Segment Open
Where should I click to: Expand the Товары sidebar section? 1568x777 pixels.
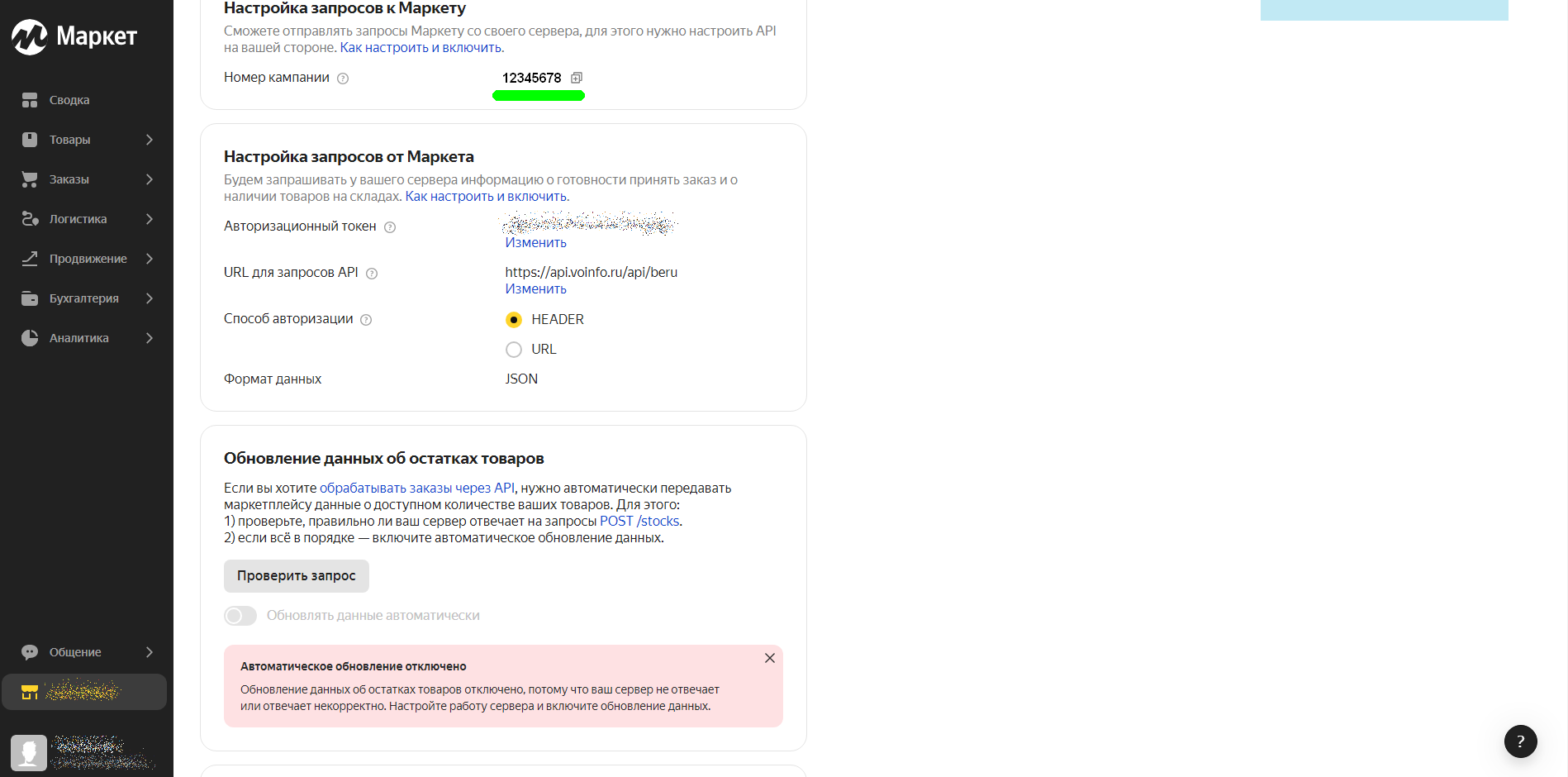coord(87,140)
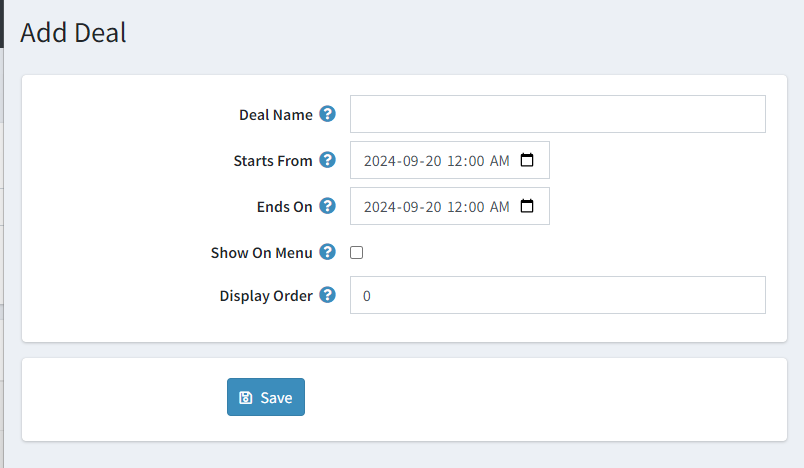Select the minutes segment in Ends On
804x468 pixels.
coord(476,207)
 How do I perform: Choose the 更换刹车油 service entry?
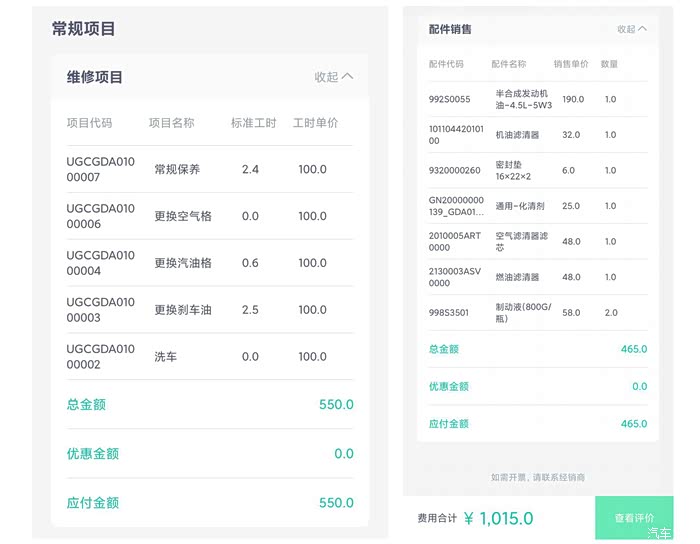click(x=209, y=310)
Segment Closed
Take the data above and repeat it exactly, leaving each picture out.

§ Response to this task:
Where should I click to: Expand the Товары sidebar section? 1568x777 pixels.
coord(87,140)
Select the minutes segment in Ends On
804x468 pixels.
coord(476,207)
 How do I perform: Choose the 更换刹车油 service entry?
click(x=209, y=310)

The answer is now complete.